-------- Source extract --------

To the editor: One letter responding to an article on pigs going to slaughter was chilling in its utter lack of compassion and empathy for these tortured beings.
What the writer disdainfully described as “trying to humanize” the pigs was in reality the thoughtful recognition of their sentience. We know through both our own observation and through science that pigs feel many of the same emotions we feel. They are considered to be more intelligent than most dogs.
The writer’s biggest concern was that her “pork products” might be contaminated by the substance used to wet the mouths of the desperate, thirsty animals — maybe it’s not just water!
Breaking news: The regular consumption of pork products, especially highly processed ones such as bacon, sausage and ham, is strongly associated with higher risk for heart disease, stroke, various cancers and Type 2 diabetes. Additionally, a 2018 report by the Natural Resources Defense Council found that pigs are getting unnecessary antibiotics, contributing to antibiotic resistance in humans.
I hope the writer enjoys her next ham sandwich.

-------- Listed records --------

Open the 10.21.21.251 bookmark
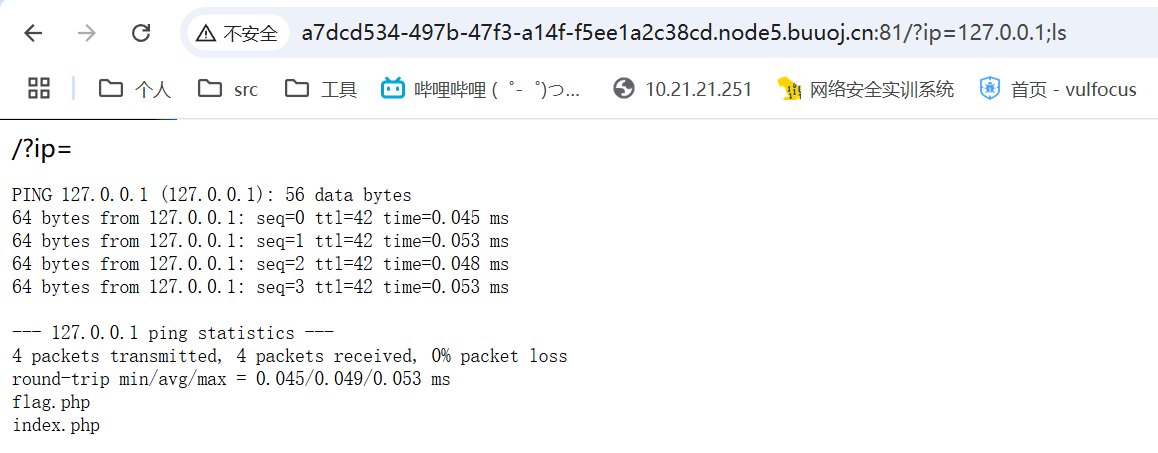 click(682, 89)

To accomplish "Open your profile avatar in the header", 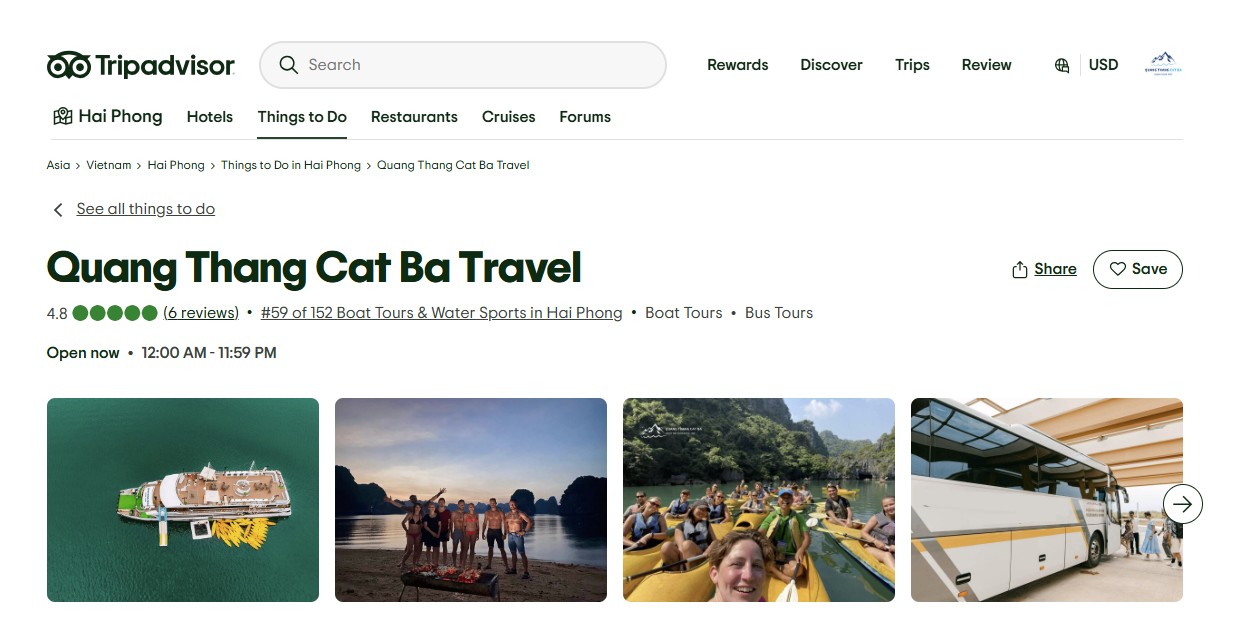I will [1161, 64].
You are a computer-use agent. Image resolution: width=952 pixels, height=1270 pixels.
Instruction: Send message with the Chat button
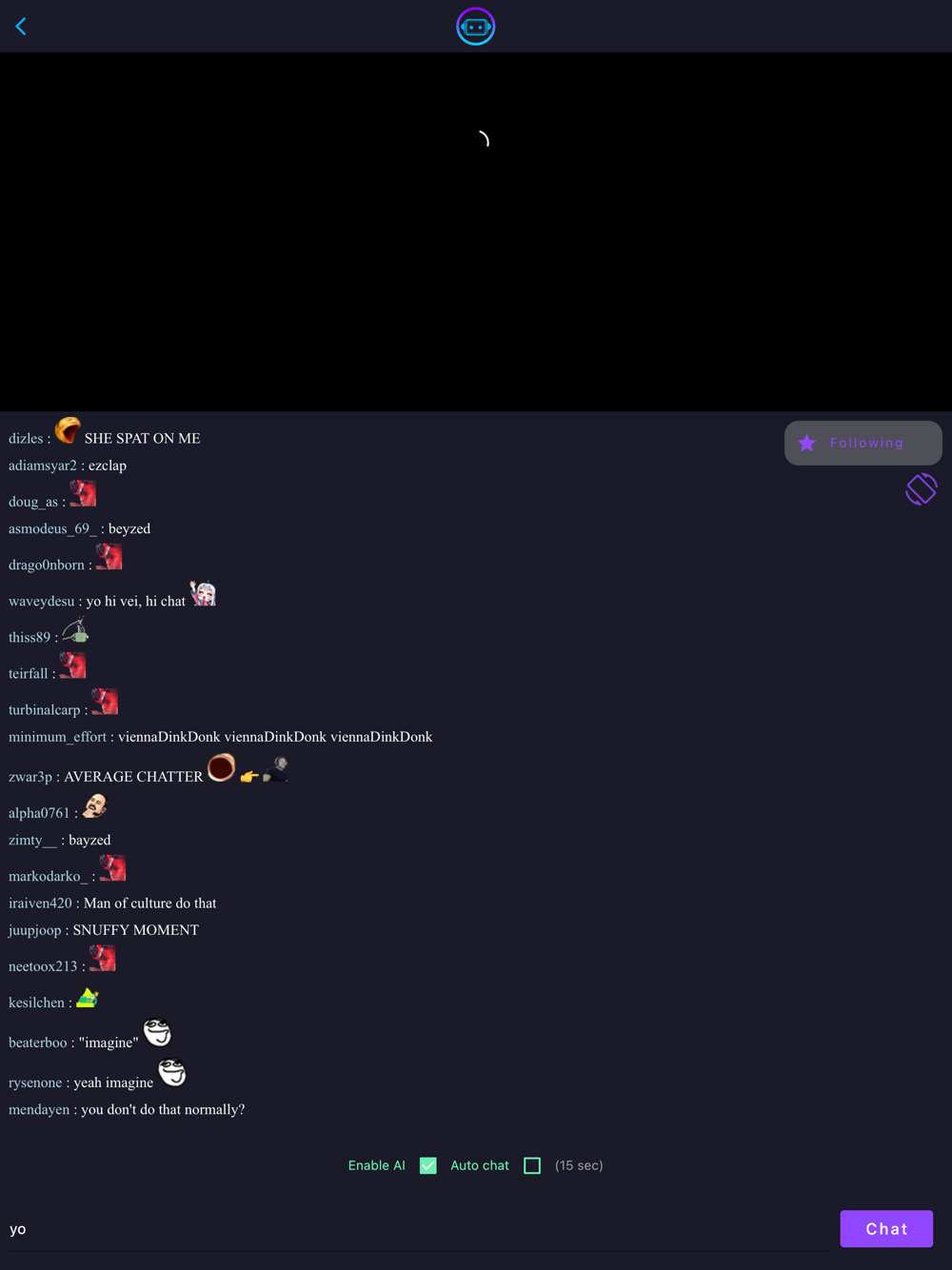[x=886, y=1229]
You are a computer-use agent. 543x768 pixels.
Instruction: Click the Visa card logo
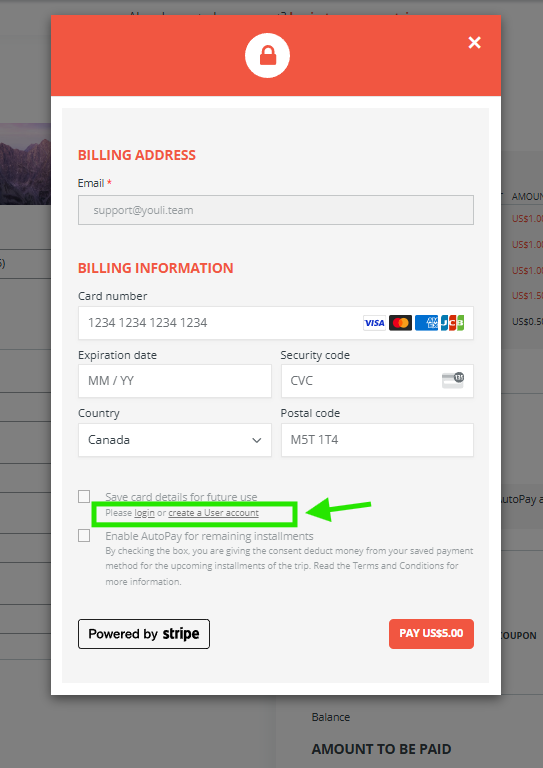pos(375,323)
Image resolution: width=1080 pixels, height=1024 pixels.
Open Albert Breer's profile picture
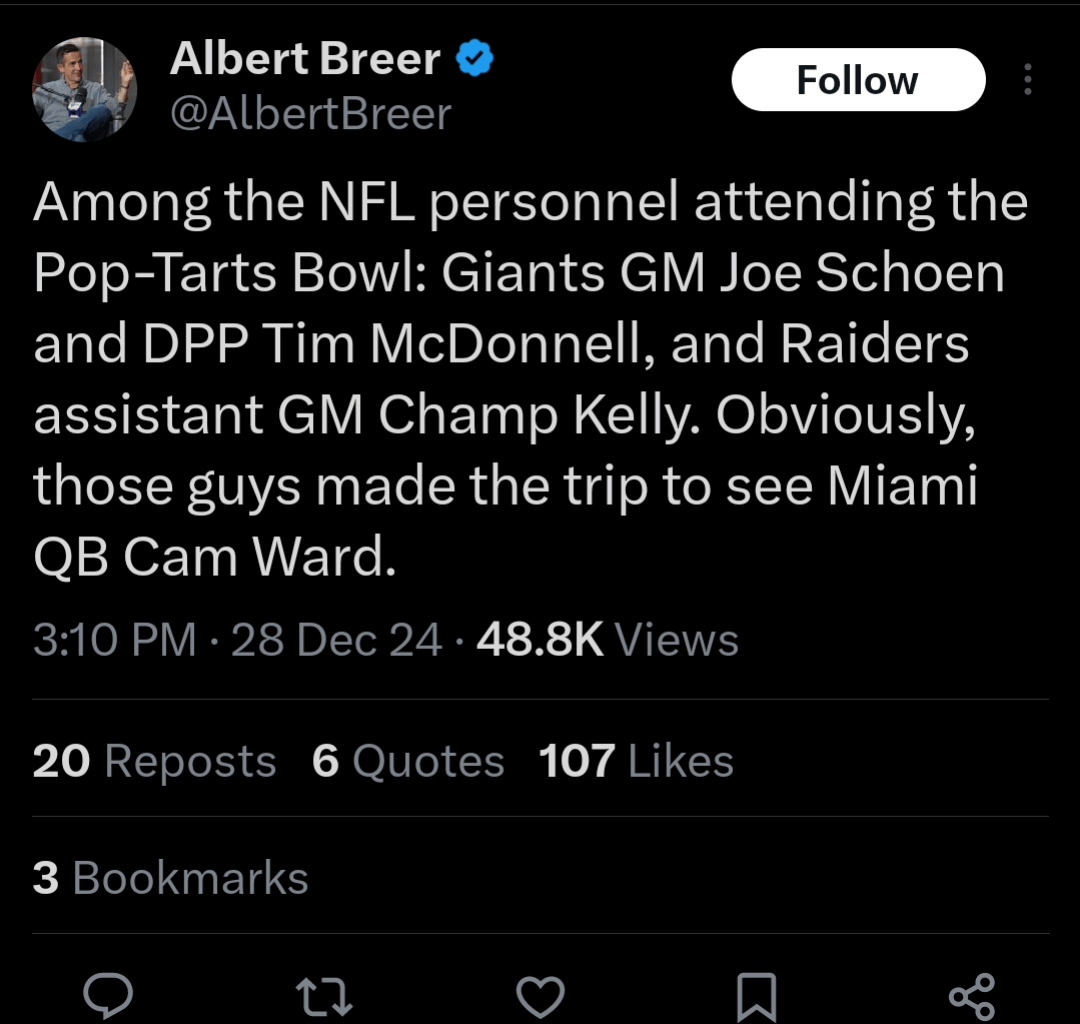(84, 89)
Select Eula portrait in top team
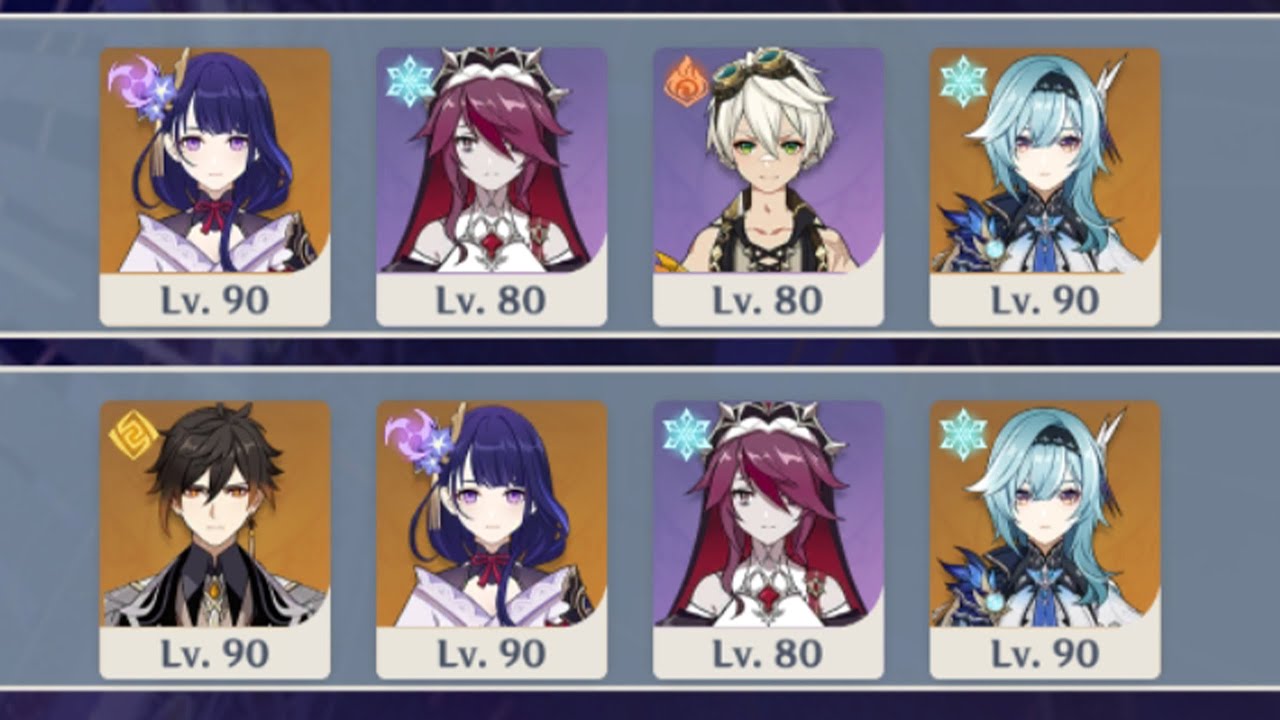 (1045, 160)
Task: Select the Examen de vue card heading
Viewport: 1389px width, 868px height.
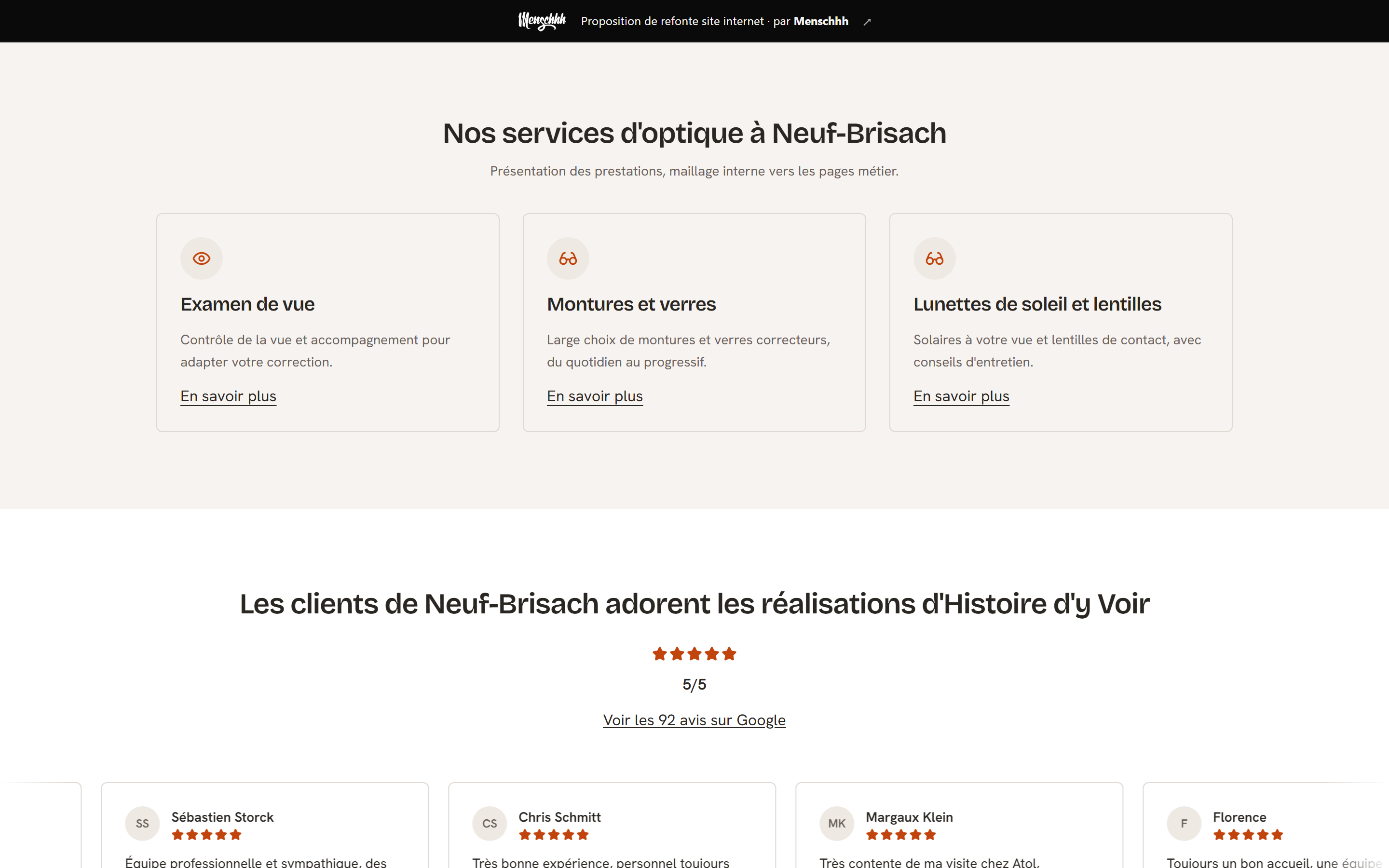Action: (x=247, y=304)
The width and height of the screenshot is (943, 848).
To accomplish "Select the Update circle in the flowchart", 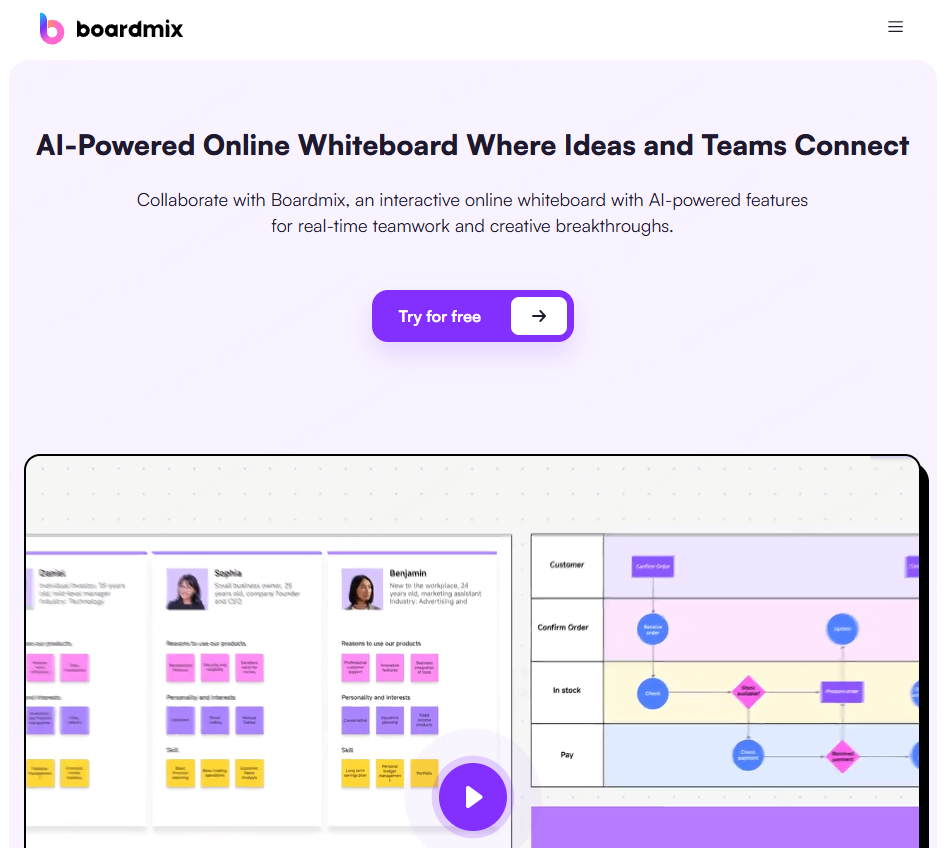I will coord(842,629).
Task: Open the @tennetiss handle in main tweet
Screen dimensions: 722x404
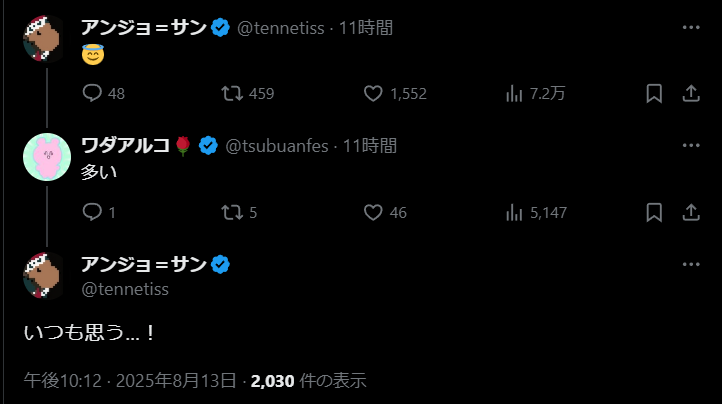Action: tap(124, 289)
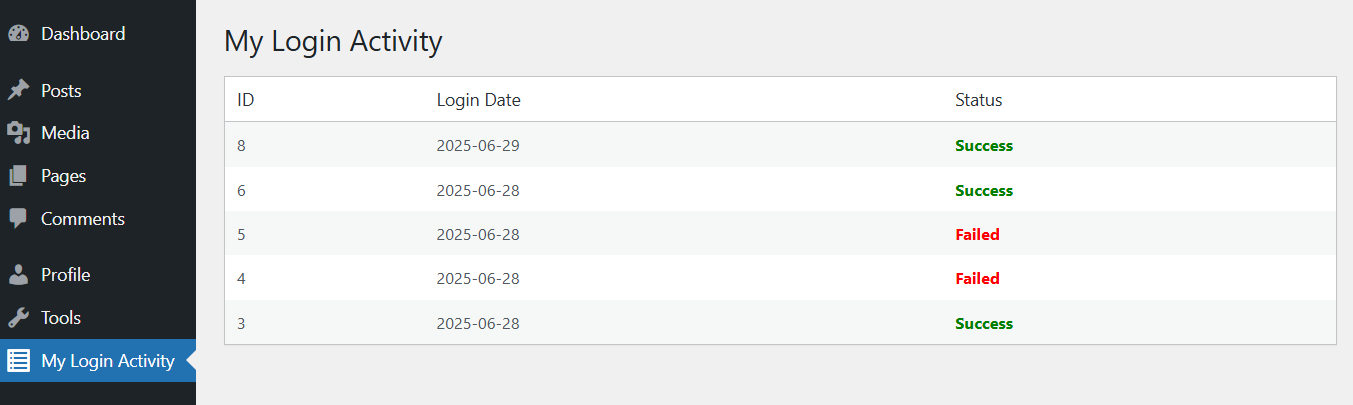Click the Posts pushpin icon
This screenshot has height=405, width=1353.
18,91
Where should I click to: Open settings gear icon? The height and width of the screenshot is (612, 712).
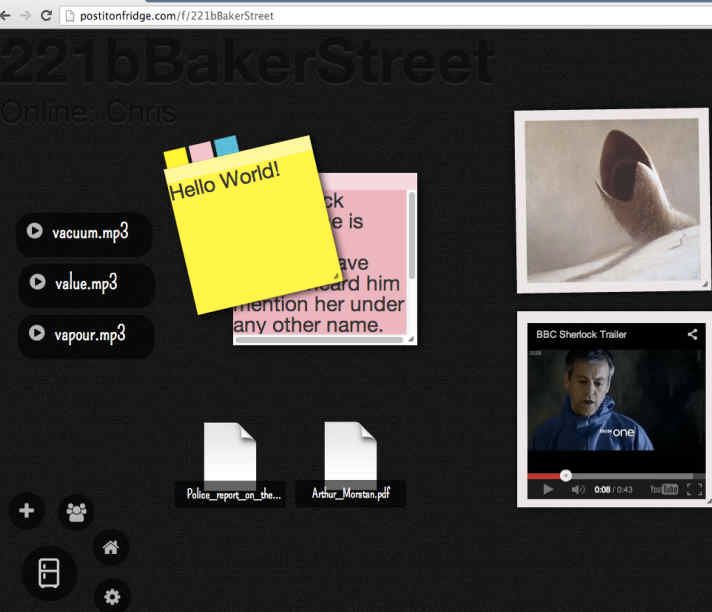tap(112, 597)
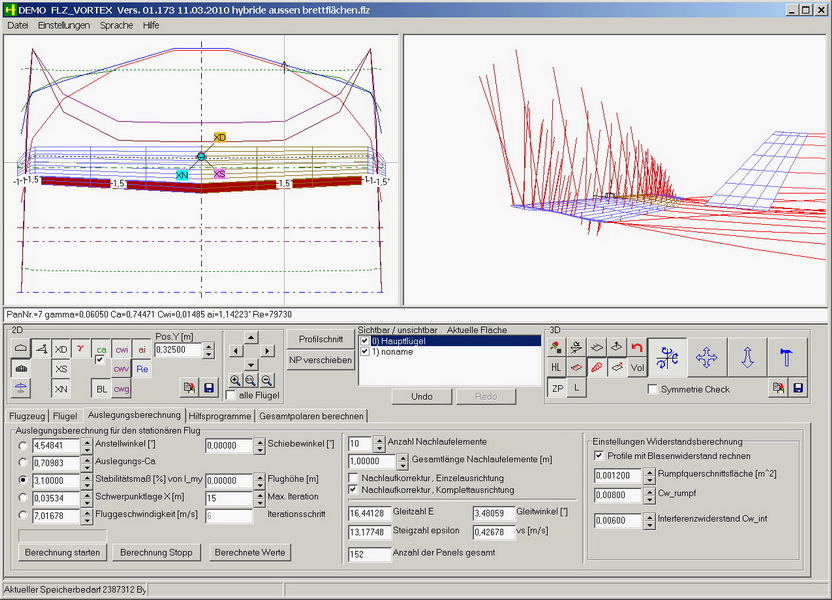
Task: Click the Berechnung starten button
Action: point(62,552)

--------

Assigned task
Pick up the letter to the editor about pigs going to slaughter after its last sentence and continue it.

Solved exercise
Cathy Goldberg, Seal Beach
To the editor: One letter writer brings up a valid point about how we’ve come to decide which particular animals to eat.
To be sure, the pig possesses one of the highest intellects of any four-legged animals on Earth, second only to the elephant, and like the pachyderm, also functions within a complex social structure.
So, why do we slaughter them? Does the fact that they’re fat, pink, hairless, have large snouts and make funny noises play a factor, thus making us a society of speciesists?
Blaine Ziolkowski, Thousand Oaks
To the editor: Thank you for printing the horrific photo of the pig being offered water on the way to slaughter in Vernon. It instantly turned me into a vegetarian.
The very thought of eating another sentient being makes me sick. I hope the photo had the same effect on everyone who saw it.